The short answer is no. Active duty members are fully covered under TRICARE Prime options, and those with special circumstances may not necessarily need to resort to additional coverage thanks to a set of special TRICARE programs such as the Extended Care Health Option (ECHO).
The Extended Healthcare Option is open to TRICARE beneficiaries diagnosed “with moderate or severe intellectual disability, a serious physical disability, or an extraordinary physical or psychological condition” according to the TRICARE official site. Those beneficiaries include:
- Active duty family members;
- Family members of activated or ordered to active duty service for more than 30 days in a row including the Army National Guard, Army Reserve, Navy Reserve, Marine Corps Reserve, Air National Guard, Air Force Reserve, U.S. Coast Guard Reserve;
- Family members who are covered under the Transitional Assistance Management Program
Children or spouses of former service members who are victims of abuse and qualify for the
- Transitional Compensation Program
- Family members of deceased active duty sponsors (while still considered “transitional survivors.”)
What ECHO Does And How To Qualify
ECHO is designed to provide financial help to the above qualifying beneficiaries to provide “an integrated set of services and supplies”. To qualify for ECHO, TRICARE beneficiaries must be enrolled in the service member’s branch of service Exceptional Family Member Program and register for ECHO in the applicable TRICARE service region.
There may be a waiver for the Exceptional Family Member Requirement in cases “when the sponsor’s branch of service does not provide the EFMP” and in situations where the person receiving ECHO financial assistance stays with a parent who is not the active duty military member.
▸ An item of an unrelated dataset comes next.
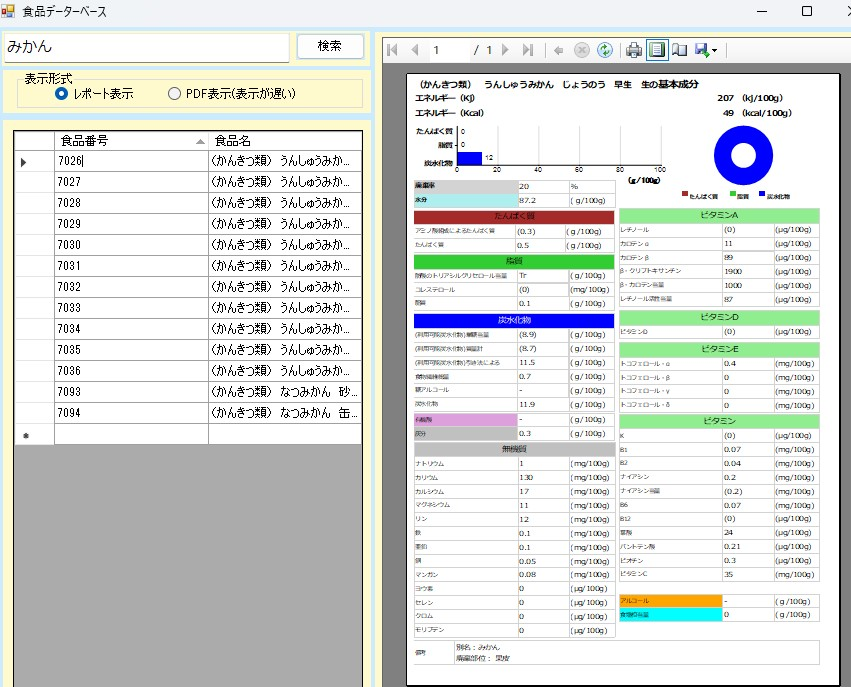Go to previous page of report

(x=413, y=50)
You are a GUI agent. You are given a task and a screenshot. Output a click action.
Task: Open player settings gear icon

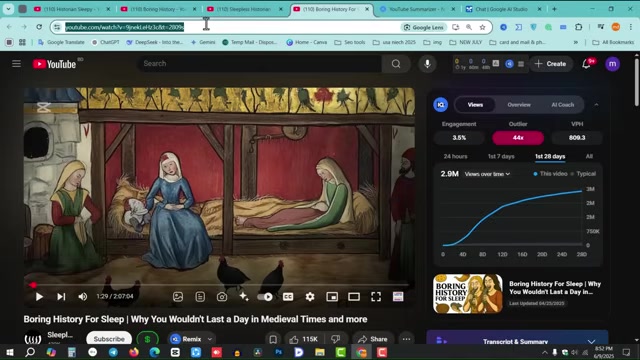310,297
Such exceptions may be handled on a case-by-case basis.
In any case, ECHO financial assistance is dependent on the beneficiary being registered in DEERS.
Other TRICARE Special Programs
There are too many TRICARE Special Programs to discuss comprehensively here, but you can ask a TRICARE representative about the following special programs as an alternative to TRICARE Supplemental Insurance or as a program enhancement to your existing TRICARE coverage:
- Autism Care
- Cancer Clinical Trials
- Chiropractic Health Care Program
- Combat-Related Special Compensation Travel Benefit
- Computer/Electronic Accommodations Program
- Continued Health Care Benefit Program
- Provisional Coverage Program
- Transitional Assistance Management Program
- TRICARE Plus
These programs all have individual requirements, restrictions, and provisions. Many are situation-specific and don’t provide assistance or coverage for other conditions or issues that fall outside the bounds of that program.
Others are designed to help transitioning service members retain health care coverage while leaving military service. Contact a TRICARE representative to learn what options may be open to you depending on circumstances, eligibility, and other factors.